==== Passage to read

The State of Hawaii Access Telehealth Network (STAN), which went live in July 1998, links hospitals and providers in several islands of the South Pacific. STAN provides an array of telemedical, educational, and conferencing services beyond home health monitoring, reaching patients and providers in remote communities. Savings in travel costs total hundreds of thousands of dollars.

After researching different systems on the market, Salem Hospital Home Care settled on the telemonitoring system that includes a central station for receiving data, software for organizing and presenting the data, and portable monitoring units to send to patients' homes. The monitoring units come with attachments and peripherals that transmit vitals such as weight, oxygen saturation, blood pressure, and blood sugar level over an ordinary telephone line. The agency purchased 150 units.

This particular system is a Federal Drug Administration Class II medical device, which requires a doctor's prescription. Because few Oregon doctors had previous experience with telemonitoring, Salem Hospital Home Care had to convince them to give the monitors a try.

How telemonitors work

If Mr. Smith had been prescribed a telemonitor when he left the hospital the first time, things would likely have turned out much different for him.

Within a day of discharge, a Salem Hospital Home Care nurse delivers a portable monitoring unit to Mr. Smith and teaches him how to use it. The unit is about the size of a clock radio and fits easily on the kitchen table.

The unit alerts Mr. Smith in a clear computer-simulated voice that it's time to take his vitals. The voice, which can be programmed to speak in nine languages, guides Mr. Smith through weighing himself, taking his blood pressure, and measuring his blood-oxygen saturation. The voice asks him a few key questions: Is he feeling well? Is he in pain? Has he fallen? Has he had trouble taking his medicine? Mr. Smith answers by pushing a yes or no button, and then pushes a button to transmit the data.

Each day for the next 48 days that Mr. Smith has home care, his vitals are displayed on the central station monitor, where a specially trained nurse checks them. At the first sign of an exacerbation, the nurse notifies Mr. Smith's doctor and his regular home care nurse. When Mr. Smith is discharged from home care, he is referred to the hospital's outpatient clinic for heart failure patients, where he continues to manage his condition outside the ED or hospital.

========

## Exercises to complete
[1] Which questions does the voice in the telemonitoring passage ask Mr. Smith? List every one.
[2] Print the telemonitoring passage from "Each day for" up to and including "ED or hospital.".
[3] Proceed with the telemonitoring passage from the point where it stops.
The material that comes next is separate from the telemonitoring passage.

==== Source data

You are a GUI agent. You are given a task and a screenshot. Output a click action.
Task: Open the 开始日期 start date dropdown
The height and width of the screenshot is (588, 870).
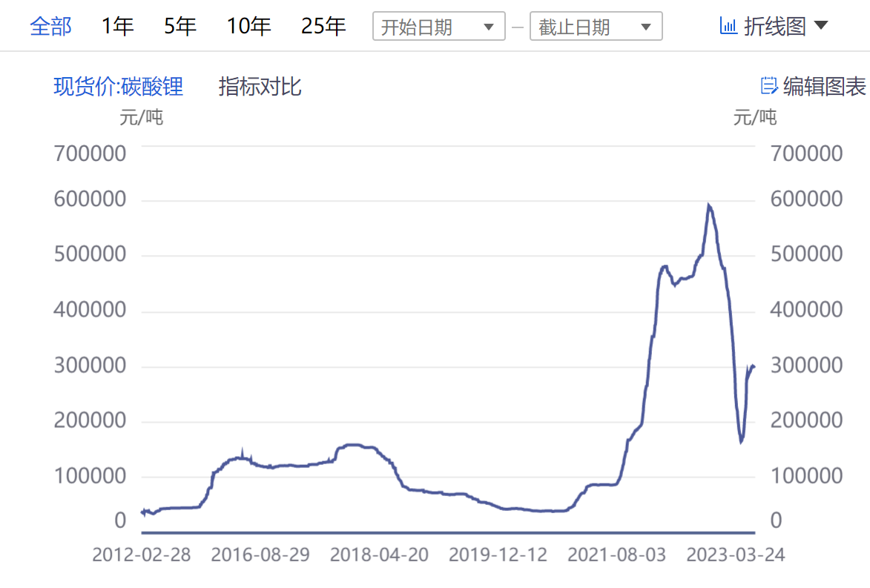click(438, 25)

========

## Outputs by task
[1]
- Is he feeling well?
- Is he in pain?
- Has he fallen?
- Has he had trouble taking his medicine?

[2]
Each day for the next 48 days that Mr. Smith has home care, his vitals are displayed on the central station monitor, where a specially trained nurse checks them. At the first sign of an exacerbation, the nurse notifies Mr. Smith's doctor and his regular home care nurse. When Mr. Smith is discharged from home care, he is referred to the hospital's outpatient clinic for heart failure patients, where he continues to manage his condition outside the ED or hospital.

[3]
Salem Hospital Home Care believes most home care clients are good candidates for telemonitoring. Only a few may not be — for example, people who have significant cognitive impairment and no one at home to help them, or people with certain psychiatric challenges who might be too easily startled by the unit's computer voice or transmission sounds.

Improved outcomes, increased productivity

To assess the effect of the telemonitors on nurse productivity and patient outcomes, Salem Hospital Home Care tracks all ED visits and hospitalizations every day for each nurse. The nurse's caseload, as well as the patient's diagnosis and the length of time the patient has received home care, is factored in. Productive hours per visit have decreased by 12 percent since the start of telemonitoring.

Data collected by Outcome and Assessment Information Set (OASIS) and analyzed by Outcome Concept Systems show that between October 2004 and September 2005, Salem Hospital Home Care's heart failure patients with telemonitors had a hospital admission rate of 6.3 percent compared with 28 percent for those without telemonitors.

Medicare and other insurers do not yet pay for telemonitoring visits. Until they do, small independent agencies may not see an immediate financial benefit. According to Salem Hospital Home Care managers, however, telemonitoring can help all agencies extend nursing services and save labor costs.

Pat Emmerson, M.S., is a communications specialist at Acumentra Health (formerly OMPRO), the Medicare Quality Improvement Organization for Oregon under contract with CMS. The contents presented do not necessarily reflect CMS policy.